Every time your browser asks a server for something — a page, an image, a login — it sends a small, plain-text request. It is just a few lines of writing, in a fixed order, that say what you want, where it lives, a little extra context about you, and sometimes some data you are handing over.
Think of it like a posted parcel. The shipping label says the action and the address (the method and URL). The customs slip and return address are the headers. Whatever you sealed inside the box is the body. The post office (the server) reads the label, looks inside if needed, and ships a reply back.
The four parts of a real request, drawn once with callout lines. Tap a part in the legend to focus it.
No part selected dims nothing — pick one to spotlight it, or “Show all” to reset.
That dark panel is a faithful, byte-for-byte HTTP/1.1 message. The first line is the request line: METHOD SP request-target SP HTTP-version CRLF. Each header is field-name ":" OWS field-value CRLF. A bare CRLF (the dashed “blank line”) terminates the header block; everything after it is the message body.
The server reads exactly Content-Length bytes as the body — here 42, the byte length of the JSON. Get it wrong and the parser either truncates your payload or hangs waiting for bytes that never arrive. (Chunked transfer or HTTP/2 framing replace this counting, but the four conceptual parts stay identical.)
GET and HEAD are safe and idempotent (no side effects); POST is neither — sending it twice can create two orders. That distinction is exactly why retry logic and caching treat methods differently.
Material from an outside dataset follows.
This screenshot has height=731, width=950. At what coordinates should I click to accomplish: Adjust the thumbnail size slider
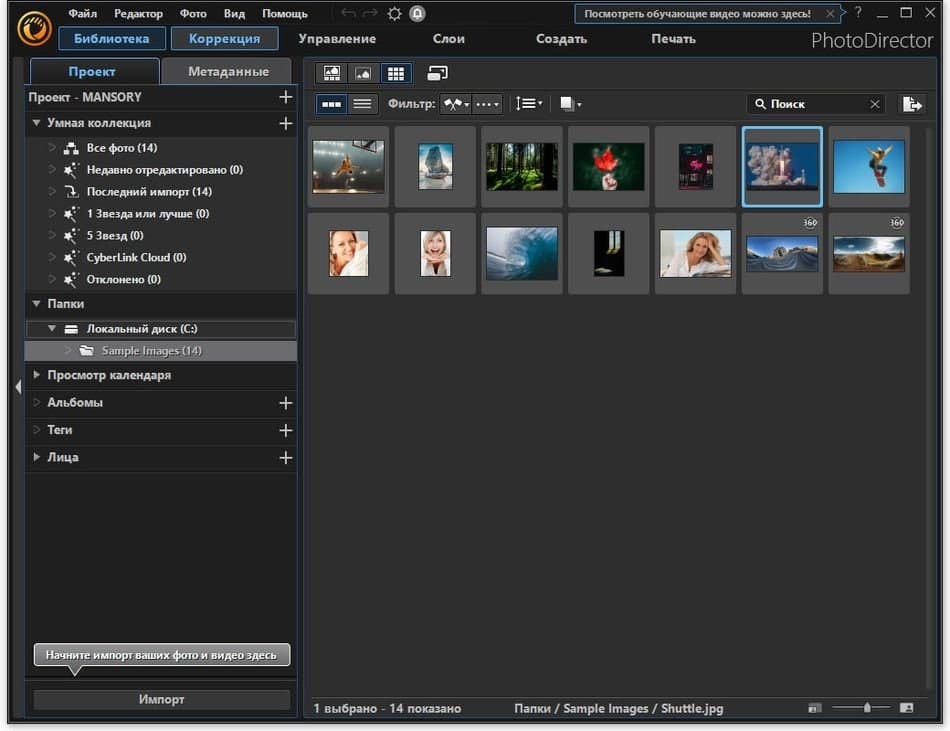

Reach for one big annotated SVG when the thing you’re teaching has named parts in a fixed arrangement — a request, a file format, a data packet, a UI layout, a circuit. A wall of prose makes the reader hold the shape in their head; the sheet shows the shape and lets the words point at it.
Think of an exploded-view diagram in a furniture manual: every screw and panel is drawn in place with a line to its name. You don’t read it — you see where each piece goes.
Draw the subject once as the visual anchor (left), place labels on the right with <rect> + <text> cards, and connect each with a <line marker-end="url(#arw)"> using a single shared arrowhead <marker>. Group every callout in a <g class="callout" data-part="…"> so JS can spotlight one part by dimming the rest — that turns a static figure into a guided tour.
Give the <svg> a role="img" and an aria-label that reads the whole diagram as a sentence, so a screen-reader user gets the same content the sighted reader sees. Keep type at 11–15px, use hex fills (CSS vars don’t resolve in SVG presentation attributes), and honour prefers-reduced-motion.